Günter Nooke im Gespräch mit Regina Brinkmann
Es kommt selten vor, dass Bundesforschungsministerin Johanna Wanka gleich neun Ministerkollegen aus Westafrika zu Besuch hat. Sie sind auf Einladung der Ministerin nach Berlin geflogen, um über die Zukunft des gemeinsamen Klimaforschungszentrums WASCAL zu diskutieren. WASCAL, das Abkürzungsmonstrum steht für „West African Science Center on Climate Change“, zu deutsch: Forschungszentrum für Klimawandel und angepasstes Landnutzung in Westafrika“. Es ist eine einzigartige Initiative in der wissenschaftlichen Entwicklungszusammenarbeit zwischen Afrika und Deutschland. Erstmals wurde ein Forschungszentrum für eine ganze Region aufgebaut, nicht als kurzfristiges Projekt, sondern als dauerhafte Institution. Ziel sei, langfristig eigene Forschungskapazitäten in Afrika zu schaffen und zu erhalten, erklärte Bundesbildungsministerin Johanna Wanka.
„Das heißt Aufbau von Kompetenzen, gemeinsam mit Afrika, also keine Forschung für Afrika oder in Afrika, sondern mit Afrika auf Augenhöhe.“
Die zehn beteiligten Länder wurden von Anfang mit in die Verantwortung genommen, organisatorisch und in geringem Maße auch finanziell. Bei der heutigen Sitzung nun geht es darum, wie das Zentrum, dessen Aufbau vom Bundesforschungsministerium mit 50 Millionen Euro gefördert wurde, langfristig ganz in die afrikanische Finanzierung übergehen kann. Eine Möglichkeit wäre, dass die westafrikanische Wirtschaftsunion ECOWAS, das Pendant der EU in Westafrika, als Träger einsteigt. Der Wissenschaftsminister Ghanas, Mahama Ayariga, unterstrich die Bedeutung des Zentrums für die gesamte Region.
„Diese Infrastruktur ist absolut notwendig, um die Länder in die Lage zu versetzen, die negativen Folgen des Klimawandels zu bekämpfen, denen wir zunehmend ausgesetzt sind. Wir glauben, dass es ein exzellentes Modell ist, das auf der ganzen Welt Nachahmer finden könnte, erklärte Ayariga.“
Konkrete Handlungsempfehlungen für Regierungen und Landwirte
Mit dem Schwerpunkt Klimaforschung widmet sich WASCAL einem der drängendsten Themen in der Region.
„Gerade das westliche und das südliche Afrika wird extrem in den nächsten 15 bis 35 Jahren unter Klimawandeleffekten leiden, insbesondere in Bezug auf höhere Temperaturen und unsichere Niederschlagsmengen.“
Sagt Christian Borgemeister, Direktor des Zentrums für Entwicklungsforschung an der Universität Bonn, das als deutscher Projektpartner für WASCAL fungiert. Die milliardenschwere internationale Klimaforschung hat sich bislang wenig um Afrika gekümmert. Hier gebe es ein großes Forschungsdefizit, betont Borgemeister, zum Beispiel bei der Berechnung von präzisen Klimaprognosen für die Region. Darüber hinaus wird erforscht, wie sich die größtenteils von Niederschlägen abhängige Landwirtschaft auf die Veränderungen einstellen kann – teilweise auch durch die Rückbesinnung auf altes Wissen der Bauern. In den letzten Jahrzehnten etwa habe Mais die Hirse als Hauptnahrungsmittel abgelöst.

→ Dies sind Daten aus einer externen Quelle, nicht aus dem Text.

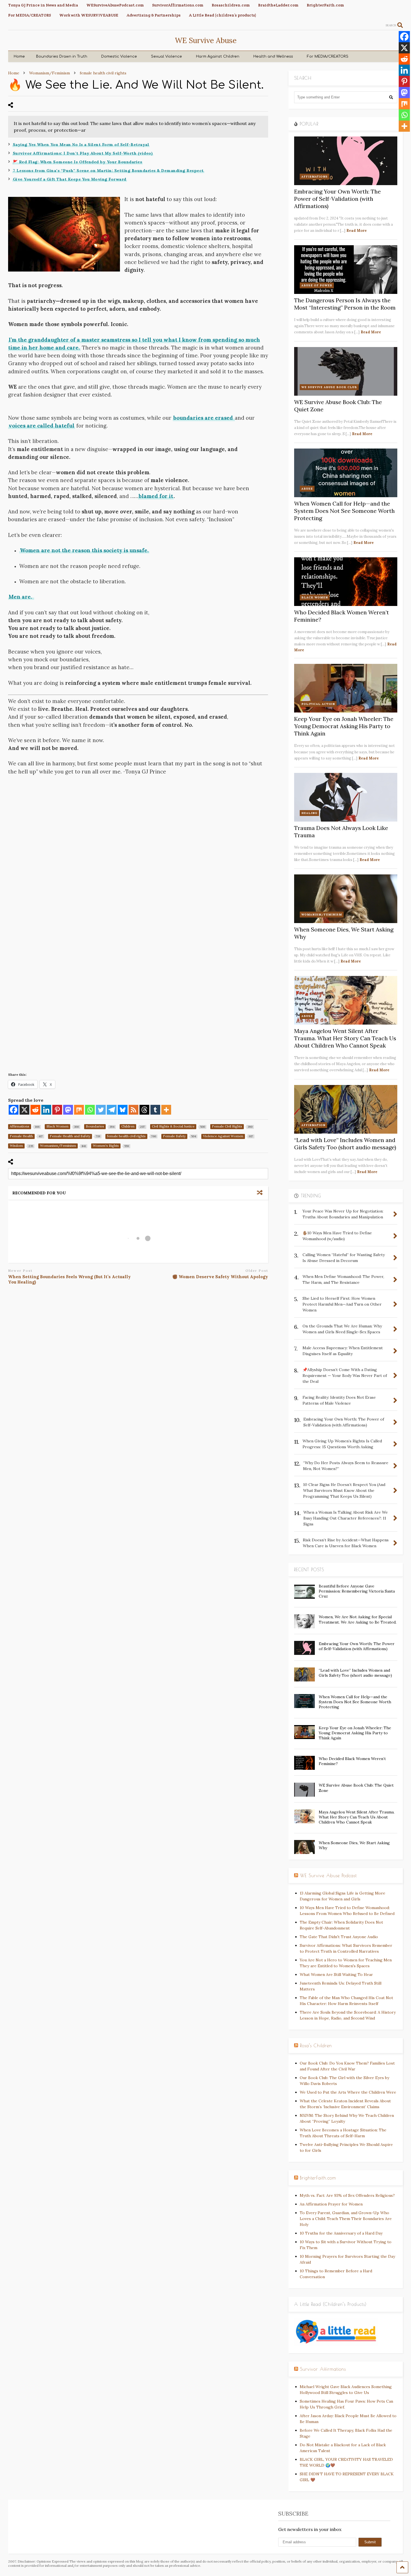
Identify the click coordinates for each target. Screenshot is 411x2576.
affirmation (313, 1125)
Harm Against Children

„Da sind sehr viel auch wirtschaftliche Interessen, die dahinter steckten, dass Mais sehr stark propagiert wurde. Unter Klimawandelaspekten: Keine ideale Cerealie. Ganz im Gegenteil. Da gibt es Arten, die sehr viel adaptierter an aridere Bedingungen sind: Sorgum, Hirse. Und das ist beispielsweise lokales Wissen.“
WASCAL wird von den Ländern Benin, Burkina Faso, Gambia, Ghana, Elfenbeinküste. Mali, Niger, Nigeria, Senegal und Togo mitgetragen. Die Pläne sind ehrgeizig: Das Zentrum möchte als afrikanischer Wissenschaftsplayer international mitreden und der Region mehr Gehör verschaffen. Mittlerweile werden über 160 Nachwuchswissenschaftler in Graduiertenkollegs ausgebildet, davon 40 gefördert über Stipendienprogramme. Die Forschungsergebnisse sollen in konkrete Handlungsempfehlungen für die afrikanischen Regierungen einfließen, aber auch privaten Bauern zur Verfügung stehen.